INSTRUCTIONS FOR THE TASK → How many lines in the records below contain the string "accomplish"? Case counts, and your reply should be only the number.

EXTRACTED RECORDS →
★ ★ ★
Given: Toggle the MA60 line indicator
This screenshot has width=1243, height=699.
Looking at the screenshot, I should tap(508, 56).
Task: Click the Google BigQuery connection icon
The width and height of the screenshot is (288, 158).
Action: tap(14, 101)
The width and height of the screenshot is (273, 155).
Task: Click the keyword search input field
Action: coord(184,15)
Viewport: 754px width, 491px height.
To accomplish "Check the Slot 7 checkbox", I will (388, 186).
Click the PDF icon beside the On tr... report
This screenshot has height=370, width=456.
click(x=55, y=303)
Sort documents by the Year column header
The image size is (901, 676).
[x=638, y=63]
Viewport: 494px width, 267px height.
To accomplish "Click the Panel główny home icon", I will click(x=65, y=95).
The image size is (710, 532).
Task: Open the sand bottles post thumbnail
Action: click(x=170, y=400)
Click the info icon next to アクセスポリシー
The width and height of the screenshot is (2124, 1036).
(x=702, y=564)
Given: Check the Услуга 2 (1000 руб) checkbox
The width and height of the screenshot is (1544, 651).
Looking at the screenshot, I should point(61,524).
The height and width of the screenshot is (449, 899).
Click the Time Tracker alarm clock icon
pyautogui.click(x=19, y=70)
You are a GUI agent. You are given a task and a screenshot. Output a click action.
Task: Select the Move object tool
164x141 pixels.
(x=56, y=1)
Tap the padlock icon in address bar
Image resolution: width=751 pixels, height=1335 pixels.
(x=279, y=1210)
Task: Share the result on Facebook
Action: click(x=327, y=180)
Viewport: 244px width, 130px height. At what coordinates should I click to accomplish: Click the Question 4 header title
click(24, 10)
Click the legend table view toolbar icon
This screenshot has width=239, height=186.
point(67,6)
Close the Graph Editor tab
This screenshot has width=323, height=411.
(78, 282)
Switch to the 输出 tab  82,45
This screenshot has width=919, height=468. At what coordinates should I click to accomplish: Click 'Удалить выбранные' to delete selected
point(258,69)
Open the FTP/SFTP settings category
★ ★ ★
SOLUTION → 4